Issue 38 Call for Contributors

Development Education and Migration


  • Deadline for article abstracts is Friday, 10 November 2023
  • Deadline for article submissions is Friday, 8 December 2023
  • Publication date is Spring 2024


Policy and Practice is a peer reviewed, bi-annual, open access journal published by the Centre for Global Education, a non-governmental development organisation based in Belfast.  First published in 2005, Policy and Practice aims to provide a space for development education (DE) practitioners to critically reflect on their practice, discuss the main challenges faced by the sector and debate new policy developments.  Development education uses an active learning, participative approach to education that addresses the root causes of poverty and injustice and seeks to enable learners to take action toward positive social change.  It draws upon Paulo Freire's concept of praxis that combines reflection and action to support a meaningful intervention in reality.   Policy and Practice aims to: share new research in development education; celebrate and promote good practice in DE; enhance collaboration between development education and related adjectival education sectors; further mainstream development education within the statutory education sector in Ireland; and provide opportunities for exchange and debate between educators from the global North and South.

Policy and Practice has a designated website ( which contains an archive of all previous 36 issues which are available for viewing online and for downloading.  The journal is listed on Scopus (H-Index 2) and the Directory of Open Access Journals (DOAJ).  In 2021, the Policy and Practice web site received 220,000 unique visits from countries in the global North and South.  Policy and Practice articles have generated 3,674 citations that have appeared in 505 journals, 270 books and 349 dissertations.

[Record list]

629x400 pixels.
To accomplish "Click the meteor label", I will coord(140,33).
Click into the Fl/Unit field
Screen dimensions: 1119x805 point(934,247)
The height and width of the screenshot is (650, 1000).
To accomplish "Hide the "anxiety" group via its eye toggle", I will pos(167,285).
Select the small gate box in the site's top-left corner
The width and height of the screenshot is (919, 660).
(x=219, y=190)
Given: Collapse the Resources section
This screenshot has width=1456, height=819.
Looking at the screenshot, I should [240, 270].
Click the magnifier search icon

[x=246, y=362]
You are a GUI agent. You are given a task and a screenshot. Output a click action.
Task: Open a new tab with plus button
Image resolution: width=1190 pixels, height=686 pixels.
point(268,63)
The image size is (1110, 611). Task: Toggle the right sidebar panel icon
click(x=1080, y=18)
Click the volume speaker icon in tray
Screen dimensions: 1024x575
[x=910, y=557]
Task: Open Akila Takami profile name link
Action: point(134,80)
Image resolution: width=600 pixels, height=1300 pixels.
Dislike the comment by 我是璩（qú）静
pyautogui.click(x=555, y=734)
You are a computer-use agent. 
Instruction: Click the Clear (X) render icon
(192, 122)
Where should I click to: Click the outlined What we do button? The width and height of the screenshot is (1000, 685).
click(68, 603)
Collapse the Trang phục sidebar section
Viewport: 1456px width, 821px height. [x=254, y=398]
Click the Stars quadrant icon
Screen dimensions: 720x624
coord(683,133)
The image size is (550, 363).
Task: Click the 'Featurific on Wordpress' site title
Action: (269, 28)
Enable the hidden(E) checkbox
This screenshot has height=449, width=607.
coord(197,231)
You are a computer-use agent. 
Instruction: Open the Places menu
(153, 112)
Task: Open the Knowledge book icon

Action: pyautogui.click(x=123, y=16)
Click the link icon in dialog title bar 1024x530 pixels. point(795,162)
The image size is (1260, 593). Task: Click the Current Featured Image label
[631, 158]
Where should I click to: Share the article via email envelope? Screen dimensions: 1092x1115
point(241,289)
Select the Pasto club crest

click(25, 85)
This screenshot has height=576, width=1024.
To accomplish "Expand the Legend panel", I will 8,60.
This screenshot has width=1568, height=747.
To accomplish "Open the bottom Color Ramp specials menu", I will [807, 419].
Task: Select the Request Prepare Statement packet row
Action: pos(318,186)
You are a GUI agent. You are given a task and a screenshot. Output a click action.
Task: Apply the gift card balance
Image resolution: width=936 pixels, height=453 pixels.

[Problems to solve]
A – Reproduce the call for contributors from "Policy and Practice has" up to and including "270 books and 349 dissertations.".
B – In the call for contributors, translate this sentence into Spanish: "Development education uses an active learning, participative approach to education that addresses the root causes of poverty and injustice and seeks to enable learners to take action toward positive social change."
C – Resume the call for contributors to the Policy and Practice journal, writing on from its final sentence.

[Final results]
A –
Policy and Practice has a designated website ( which contains an archive of all previous 36 issues which are available for viewing online and for downloading.  The journal is listed on Scopus (H-Index 2) and the Directory of Open Access Journals (DOAJ).  In 2021, the Policy and Practice web site received 220,000 unique visits from countries in the global North and South.  Policy and Practice articles have generated 3,674 citations that have appeared in 505 journals, 270 books and 349 dissertations.

B – La educación para el desarrollo utiliza un enfoque educativo participativo y de aprendizaje activo que aborda las causas profundas de la pobreza y la injusticia y busca capacitar a los estudiantes para actuar en favor de un cambio social positivo.

C –
Centre for Global Education is inviting contributions to Issue 38 of our bi-annual, peer reviewed, open access journal Policy and Practice: A Development Education Review on the theme: Development Education and Migration.   According to the International Organisation for Migration (IOM), there are 281 million international migrants globally who are defined as people who were born abroad or holding foreign citizenship.  The media narratives surrounding migrants and migration are often negative and aligning with far-right nationalist values and attitudes.  Governments, too, have often advanced anti-immigrant policies that have sought to pander to, or incite, far-right attitudes on migration such as the British government’s plan to send asylum-seekers to Rwanda.  Described by Amnesty International as ‘shockingly ill-conceived’, the Rwanda policy, argues the UN, ‘is at odds with the country’s obligations under international law’.  The European Union has also sought to pull-up the drawbridge to migrants by signing a Memorandum of Understanding with Tunisia that will provide financial and technical support to ‘deter Europe bound migration’.  This agreement, argues Amnesty, makes the EU ‘complicit’ in abuses against refugees, migrants and asylum-seekers.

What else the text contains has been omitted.